This week we feature an article by Wayne Turmel who writes about how to be successful with a remote customer service team. This is a new challenge that many employers are facing. – Shep Hyken When you’re trying to serve your customers, your reps must be self-starting, relatively autonomous, and focused on their jobs. You probably also […]

This week we feature an article by Wayne Turmel who writes about how to be successful with a remote customer service team. This is a new challenge that many employers are facing. – Shep Hyken

When you’re trying to serve your customers, your reps must be self-starting, relatively autonomous, and focused on their jobs. You probably also want them to help each other out, answer questions for one another, and share what works so that everyone can improve. That’s hard enough to do in a call center or office. But how do leaders create great customer service teams when everyone is working from home, or at least from somewhere you’re not?

A great many companies have found that there are advantages to having their customer service agents working from home. There are significant savings in real estate and hard costs, it’s easy to get coverage 24/7, and workers view not having to deal with a commute as a major benefit. The downsides include not knowing when folks are actually working, what they’re working on, and people not interacting and sharing information as well as you’d like. How do leaders maximize the benefits of remote work while minimizing or eliminating the problems that can result in a less-than-stellar customer experience?

Maximizing the Good Stuff
Many managers worry that people won’t work as hard or efficiently from home as they do in the call center or when the boss is watching. Our research for The Long-Distance Leader shows that as people become more used to working this way, the worries about this diminish. In fact, less than 28% of first-line supervisors and managers worry that “when the cat’s away, the mice will play.” This is usually more a concern of senior leaders who are less used to working remotely and tend to come from a generation that isn’t as used to using technology to instantly solve problems and be proactive. The research, from Harvard Business Review and others, shows that if people are properly set up for success, they will often surprise you with their productivity. Some of the things that need to be in place are:

  • Clear, mutually understood goals and expectations. This is not only obvious things like tickets-per-day or calls but response time to others.
  • Monitoring, listening in and assessments should be agreed to in advance. The difference between “checking up” and “checking in” can mean the difference between a motivated workforce and one that feels like it’s being spied upon and mistrusted.
  • If you have both in-center reps and home-based people, make sure that they are treated equally. If it feels like one group is getting preferential treatment, it can build resentment that results in loss of engagement and turnover.

Minimize the Downside
This is not to say that if you set people up for success they’ll succeed, it’s just a starting point. If you’re going to create a highly effective team, there are some important things good Long-Distance Leaders do to help address the obvious challenges of not being altogether:

  • Check in more often than you might otherwise. Working remotely means that people generally prefer short, frequent communication. In a call center, you might not speak to someone for a while, but you can see them coming in and out, see how well they work and if there’s a problem, you can respond right away. That’s not the case when you can’t see each other.
  • Create opportunities for the team to share ideas, best practices and wins. Even if your team is made up of individual contributors, you want them to encourage and learn from each other. Use both synchronous tools like web meetings, team calls and your messaging tools, and asynchronous methods like email, message boards and pre-recorded videos to help people feel like a team.
  • Share wins with the team, not just with individuals. We know we should encourage and give plenty of feedback to our workers. When we’re in the office, everyone knows when someone gets an “attagirl,” or is singled out for a good job. When you work remotely though, you may not know when someone comes up with a great idea, or solves exactly the problem you’re working on. A good leader helps everyone learn from each other and feel like they aren’t alone in the world.
  • Help the team get to know each other. Webcams, photographs, playing games and drawing attention to people on meetings are proven ways of helping build the kind of human relationships many people need to feel like they are part of a real team, not just a lonely drone.
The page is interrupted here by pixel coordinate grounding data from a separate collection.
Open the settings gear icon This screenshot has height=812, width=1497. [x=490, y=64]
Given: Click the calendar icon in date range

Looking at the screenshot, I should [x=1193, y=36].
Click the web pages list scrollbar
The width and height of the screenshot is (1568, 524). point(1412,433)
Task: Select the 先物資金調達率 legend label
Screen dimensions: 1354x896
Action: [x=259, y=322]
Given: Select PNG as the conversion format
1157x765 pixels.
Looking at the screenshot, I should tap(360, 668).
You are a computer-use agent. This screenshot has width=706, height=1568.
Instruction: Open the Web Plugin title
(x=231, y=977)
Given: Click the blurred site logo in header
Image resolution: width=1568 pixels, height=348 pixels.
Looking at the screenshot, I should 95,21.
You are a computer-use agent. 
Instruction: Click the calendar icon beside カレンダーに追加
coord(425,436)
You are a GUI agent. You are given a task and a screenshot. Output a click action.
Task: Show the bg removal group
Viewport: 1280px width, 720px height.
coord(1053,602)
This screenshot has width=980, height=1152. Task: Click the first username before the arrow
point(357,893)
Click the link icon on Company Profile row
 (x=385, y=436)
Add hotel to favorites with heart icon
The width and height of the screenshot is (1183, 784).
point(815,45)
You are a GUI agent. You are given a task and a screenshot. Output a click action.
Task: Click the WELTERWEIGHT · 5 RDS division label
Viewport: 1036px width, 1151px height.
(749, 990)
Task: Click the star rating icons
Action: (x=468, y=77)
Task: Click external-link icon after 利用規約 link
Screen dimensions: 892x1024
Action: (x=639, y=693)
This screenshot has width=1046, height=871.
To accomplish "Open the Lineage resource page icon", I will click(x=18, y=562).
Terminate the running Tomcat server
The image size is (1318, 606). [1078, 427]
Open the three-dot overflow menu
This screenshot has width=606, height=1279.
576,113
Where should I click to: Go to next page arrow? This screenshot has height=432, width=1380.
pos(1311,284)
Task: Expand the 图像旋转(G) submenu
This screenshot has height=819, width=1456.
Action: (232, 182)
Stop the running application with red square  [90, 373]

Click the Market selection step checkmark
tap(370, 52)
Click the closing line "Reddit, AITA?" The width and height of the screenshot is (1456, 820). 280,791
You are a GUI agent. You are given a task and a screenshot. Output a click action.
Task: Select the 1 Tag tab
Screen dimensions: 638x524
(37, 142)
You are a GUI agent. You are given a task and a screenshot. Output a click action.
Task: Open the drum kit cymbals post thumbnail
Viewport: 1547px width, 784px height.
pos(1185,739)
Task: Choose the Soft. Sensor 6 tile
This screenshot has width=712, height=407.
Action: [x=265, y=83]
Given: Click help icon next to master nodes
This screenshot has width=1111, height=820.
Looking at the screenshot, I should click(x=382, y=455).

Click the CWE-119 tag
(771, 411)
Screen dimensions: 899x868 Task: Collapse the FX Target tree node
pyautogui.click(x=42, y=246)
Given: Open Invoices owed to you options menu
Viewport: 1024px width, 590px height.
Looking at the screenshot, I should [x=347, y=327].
Companies all over the world are showing that remote-working models can succeed. The biggest trick is to remember what good leaders have always done, then find ways to mimic those behaviors in this crazy new world where the people you work with could be almost anywhere.

Wayne Turmel is the co-author, along with Kevin Eikenberry, of The Long-Distance Leader, Rules for Remarkable Remote Leadership. He’s a co-founder of the Remote Leadership Institute and for 20 years has been obsessed with helping people communicate more effectively to lead people, projects and teams.

For more articles from Shep Hyken and his guest contributors go to customerserviceblog.com.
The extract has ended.